Task to complete ->
Copy the data from the line with "You are a GUI" up to and including the last line, switching "logo" to "emblem" and leaving everything else unchanged. Leave the pictures out.

>> Begin Records for this task

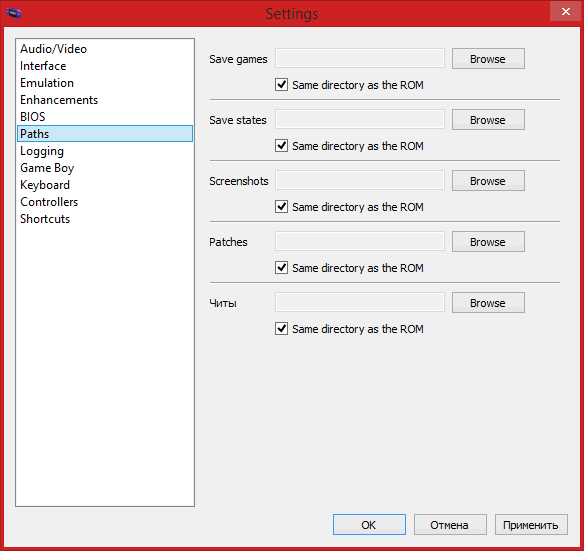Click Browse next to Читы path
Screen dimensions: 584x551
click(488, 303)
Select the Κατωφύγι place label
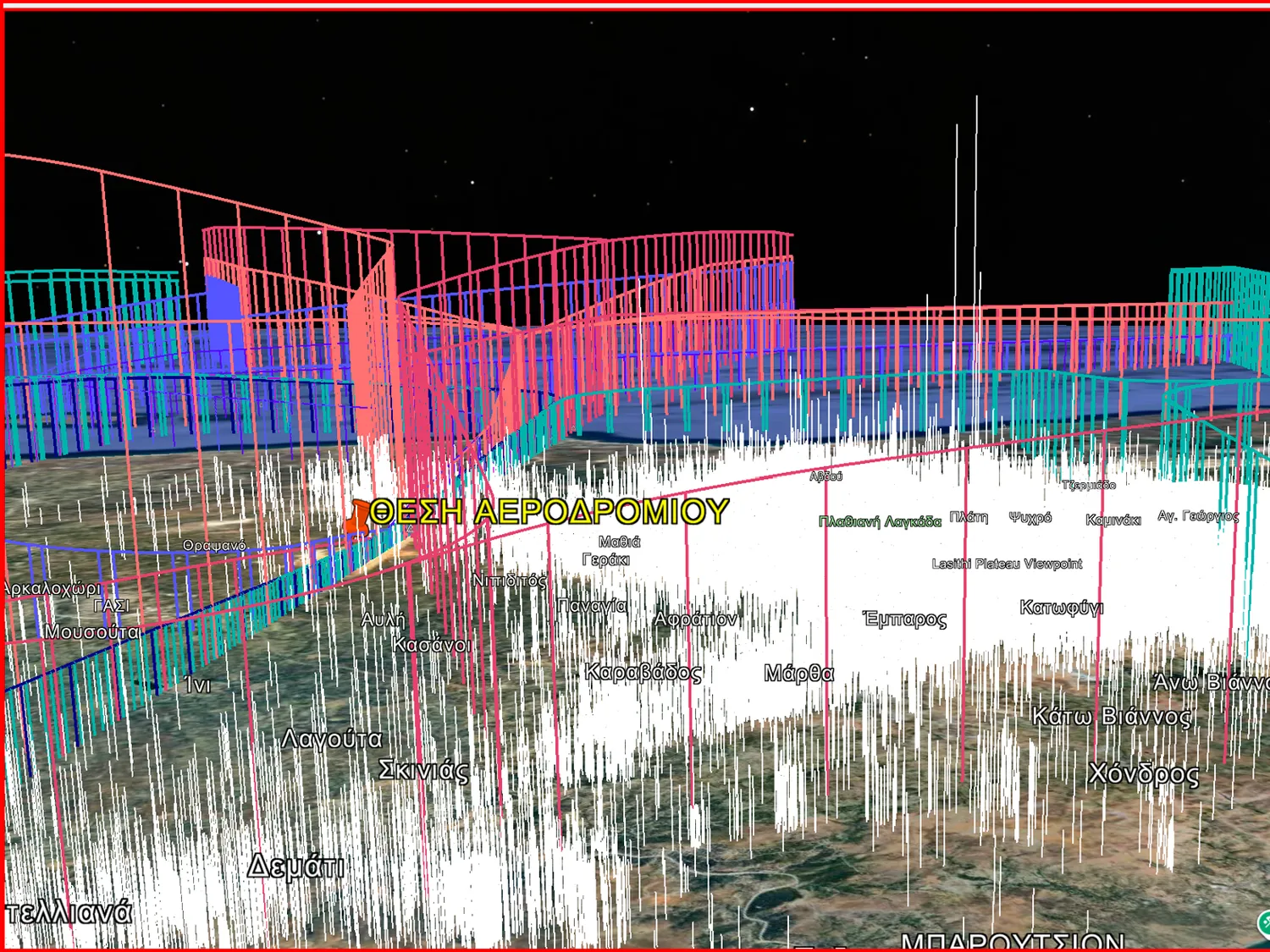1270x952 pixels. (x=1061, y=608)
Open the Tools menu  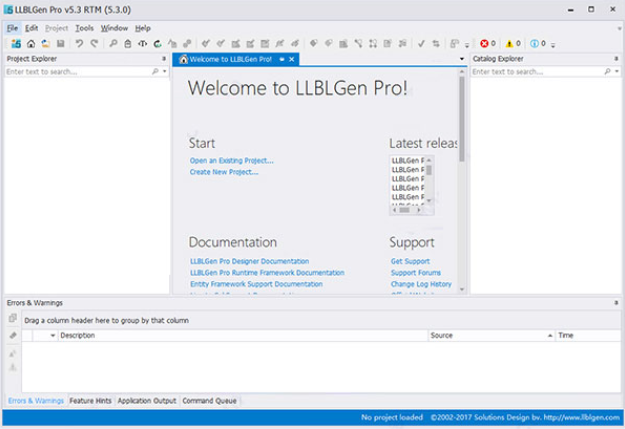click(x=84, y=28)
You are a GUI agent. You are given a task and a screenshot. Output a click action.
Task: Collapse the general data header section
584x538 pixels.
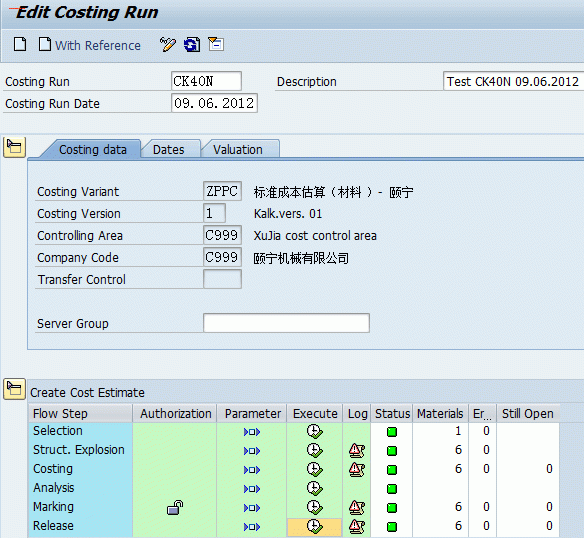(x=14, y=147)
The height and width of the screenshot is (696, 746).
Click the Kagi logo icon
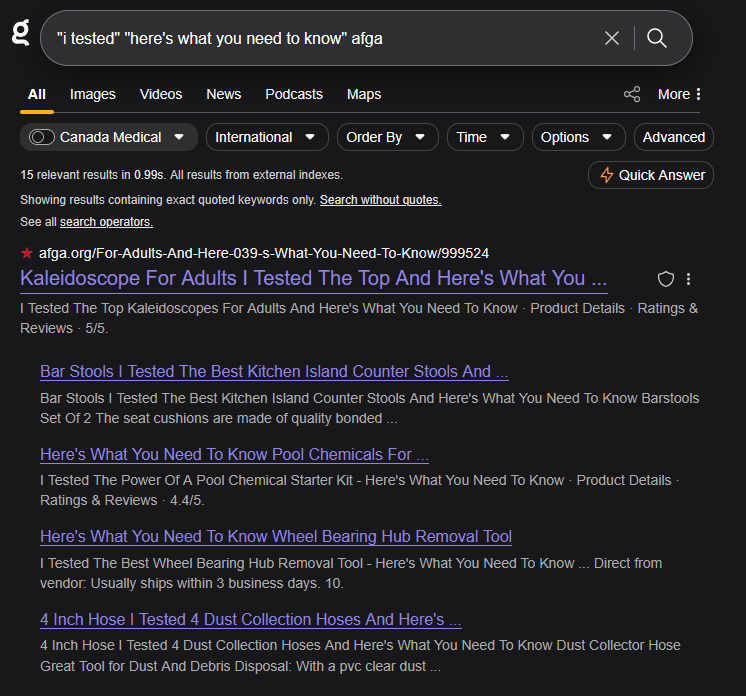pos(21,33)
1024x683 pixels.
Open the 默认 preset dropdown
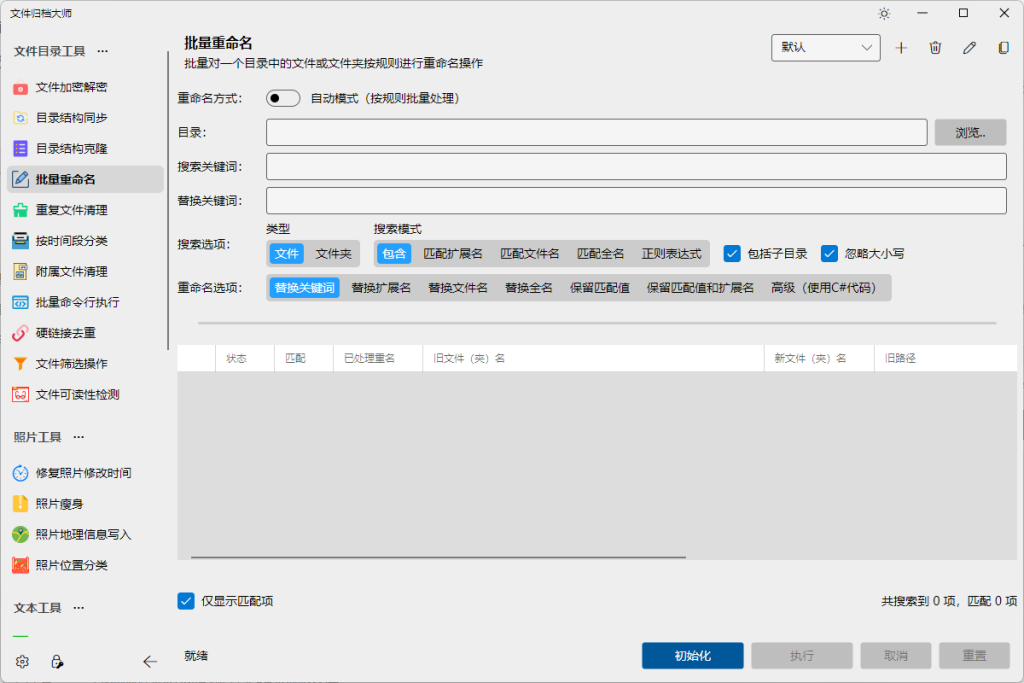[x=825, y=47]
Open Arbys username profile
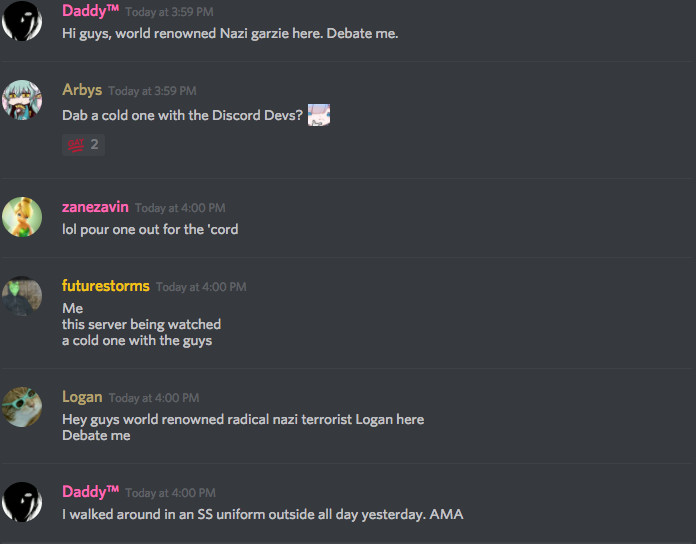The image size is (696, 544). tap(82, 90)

>> End Records for this task

Written solution ->
You are a GUI agent. You are given a task and a screenshot. Output a click action.
Task: Collapse the general data header section
584x538 pixels.
(x=14, y=147)
The height and width of the screenshot is (696, 746).
Click the Kagi emblem icon
pos(21,33)
1024x683 pixels.
Open the 默认 preset dropdown
[x=825, y=47]
Open Arbys username profile
The image size is (696, 544). tap(82, 90)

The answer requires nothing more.